What the task requires:
Replace "Terms of Use" with "Terms of Service" in the rows starting with the line that contains "Privacy Policy (224, 502)" and going on through the line that contains "Locations (348, 502)", and reproduce those lines with everything else unchanged.
-- START OF Data to use --
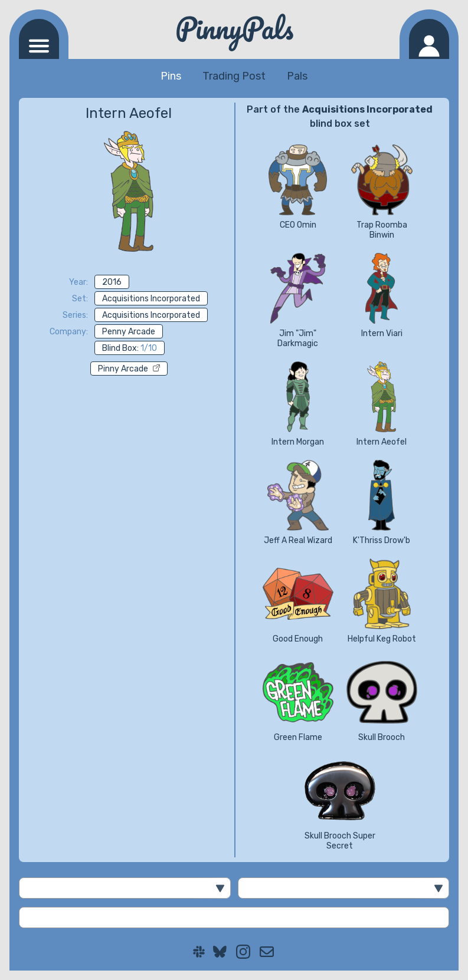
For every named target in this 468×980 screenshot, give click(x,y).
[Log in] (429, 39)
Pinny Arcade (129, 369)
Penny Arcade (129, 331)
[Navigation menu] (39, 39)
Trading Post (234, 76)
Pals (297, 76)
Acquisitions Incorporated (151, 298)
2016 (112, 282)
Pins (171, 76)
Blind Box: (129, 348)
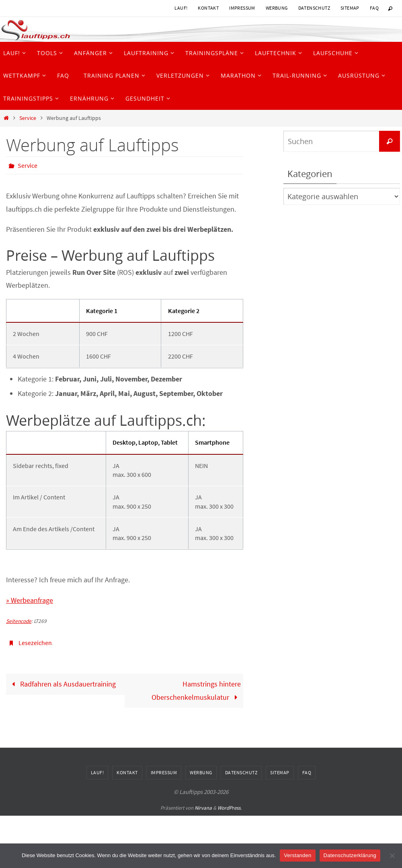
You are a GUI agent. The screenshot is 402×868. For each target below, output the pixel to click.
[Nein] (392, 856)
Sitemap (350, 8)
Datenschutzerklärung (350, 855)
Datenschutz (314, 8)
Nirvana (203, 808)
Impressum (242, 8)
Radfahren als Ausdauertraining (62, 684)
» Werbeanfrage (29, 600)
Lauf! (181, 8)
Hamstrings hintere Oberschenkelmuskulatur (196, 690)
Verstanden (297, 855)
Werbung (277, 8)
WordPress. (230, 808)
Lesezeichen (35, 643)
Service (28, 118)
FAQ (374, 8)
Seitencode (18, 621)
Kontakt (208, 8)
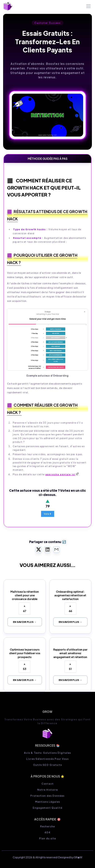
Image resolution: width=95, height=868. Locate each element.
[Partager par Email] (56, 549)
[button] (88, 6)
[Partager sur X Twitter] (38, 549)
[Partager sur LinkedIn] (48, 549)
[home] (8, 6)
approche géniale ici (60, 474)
-- END OF Data to use --
-- START OF Data to use --
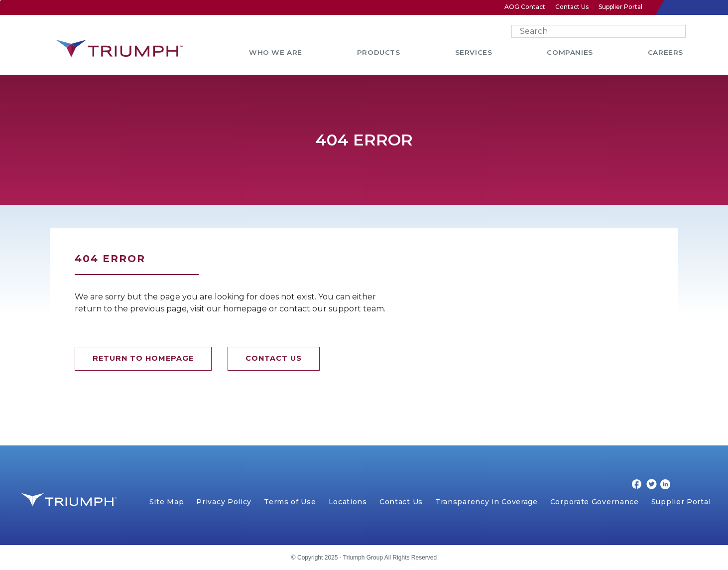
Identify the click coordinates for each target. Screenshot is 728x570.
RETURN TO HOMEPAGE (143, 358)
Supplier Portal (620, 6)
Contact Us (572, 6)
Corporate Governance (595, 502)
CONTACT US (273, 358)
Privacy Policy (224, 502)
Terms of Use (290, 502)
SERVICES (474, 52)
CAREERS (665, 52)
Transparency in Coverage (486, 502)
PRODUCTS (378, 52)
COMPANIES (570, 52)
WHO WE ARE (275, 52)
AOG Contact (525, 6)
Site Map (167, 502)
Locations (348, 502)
-- END OF Data to use --
Written answer:
Privacy Policy (224, 502)
Terms of Service (290, 502)
SERVICES (474, 52)
CAREERS (665, 52)
Transparency in Coverage (486, 502)
PRODUCTS (378, 52)
COMPANIES (570, 52)
WHO WE ARE (275, 52)
AOG Contact (525, 6)
Site Map (167, 502)
Locations (348, 502)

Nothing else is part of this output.